Interview with Sipho Hotstix Mabuse | 6B Magazine

Sipho Hotstix Mabuse
Sipho Hotstix Mabuse

6B: You began working in the Music Industry while the old laws of apartheid were still governing the country. Despite that you still made your mark in the industry. What inspired you to keep pushing?

Sipho: I come from a generation of musicians who saw themselves as an investment, an invest in ourselves. If you believe enough in what you do, then you have to invest in yourself so that others can believe that they can invest in you, be that materially, or intellectually. We’d go out, rehearse, book the venues, write the banners and put them up, we’d load the equipment, drive ourselves to a venue – we were investing in ourselves. You don’t find people doing that anymore – all they want to do is rehearse and wait for a promoter to knock at their door.

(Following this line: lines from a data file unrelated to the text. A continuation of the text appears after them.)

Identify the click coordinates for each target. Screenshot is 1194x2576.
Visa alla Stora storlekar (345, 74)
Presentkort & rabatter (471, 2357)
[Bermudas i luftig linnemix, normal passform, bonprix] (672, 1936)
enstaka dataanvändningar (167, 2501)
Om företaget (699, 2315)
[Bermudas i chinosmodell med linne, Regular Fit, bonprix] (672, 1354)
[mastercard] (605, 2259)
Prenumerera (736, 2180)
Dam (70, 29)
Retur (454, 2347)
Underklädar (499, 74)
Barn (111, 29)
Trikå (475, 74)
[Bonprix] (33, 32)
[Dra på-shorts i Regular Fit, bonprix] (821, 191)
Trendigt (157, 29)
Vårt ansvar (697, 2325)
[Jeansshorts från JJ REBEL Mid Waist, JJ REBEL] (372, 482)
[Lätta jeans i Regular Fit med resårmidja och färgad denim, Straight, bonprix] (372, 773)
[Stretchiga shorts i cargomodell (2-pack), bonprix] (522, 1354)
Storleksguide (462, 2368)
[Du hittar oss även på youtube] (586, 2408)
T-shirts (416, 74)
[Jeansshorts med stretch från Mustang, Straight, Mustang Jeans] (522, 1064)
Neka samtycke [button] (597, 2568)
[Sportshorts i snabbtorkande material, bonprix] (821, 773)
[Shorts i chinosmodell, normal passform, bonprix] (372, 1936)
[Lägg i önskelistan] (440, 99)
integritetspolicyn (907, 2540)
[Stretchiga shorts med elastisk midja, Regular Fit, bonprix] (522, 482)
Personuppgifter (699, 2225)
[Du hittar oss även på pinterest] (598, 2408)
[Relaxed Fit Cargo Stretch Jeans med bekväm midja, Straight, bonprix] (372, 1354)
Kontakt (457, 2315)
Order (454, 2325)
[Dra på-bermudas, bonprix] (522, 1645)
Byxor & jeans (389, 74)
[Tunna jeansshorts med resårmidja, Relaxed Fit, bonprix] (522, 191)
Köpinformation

6B: How has the music industry changed over the years?

Sipho: I call it “The dependence syndrome” It’s what is affecting younger musicians these days – They believe that the only way they can grow musically is through record companies and promoters. “I want to remain an artist and let everybody else take care of what I do…” This is a dangerous space to be in, because you find that you cannot create a space in which you can operate on your own. Interestingly, the challenges have always been the same, the issues around royalties, copyright, remuneration and so on. Unfortunately, most young people, particularly black young people, see music as an escape from poverty, and the only way in which they can find themselves employed – through television, recordings and performances. Little do they understand the pitfalls and the challenges that there are. We would never discourage them from wanting to be performers, but they also need to understand what it is that they are getting themselves involved in.

6B: You have said before that you thought you were destined to become a doctor or lawyer, what made you decide to go into music rather?

Sipho: I am studying through UNISA at the moment. I managed to complete my matric last year, because I wanted to do it. I left school to pursue my dreams, we had a band and toured all over Africa. I’m not encouraging youngsters to drop out of school, but I do encourage them to actively pursue their dreams – whatever that means to them. Just stay grounded whilst doing it.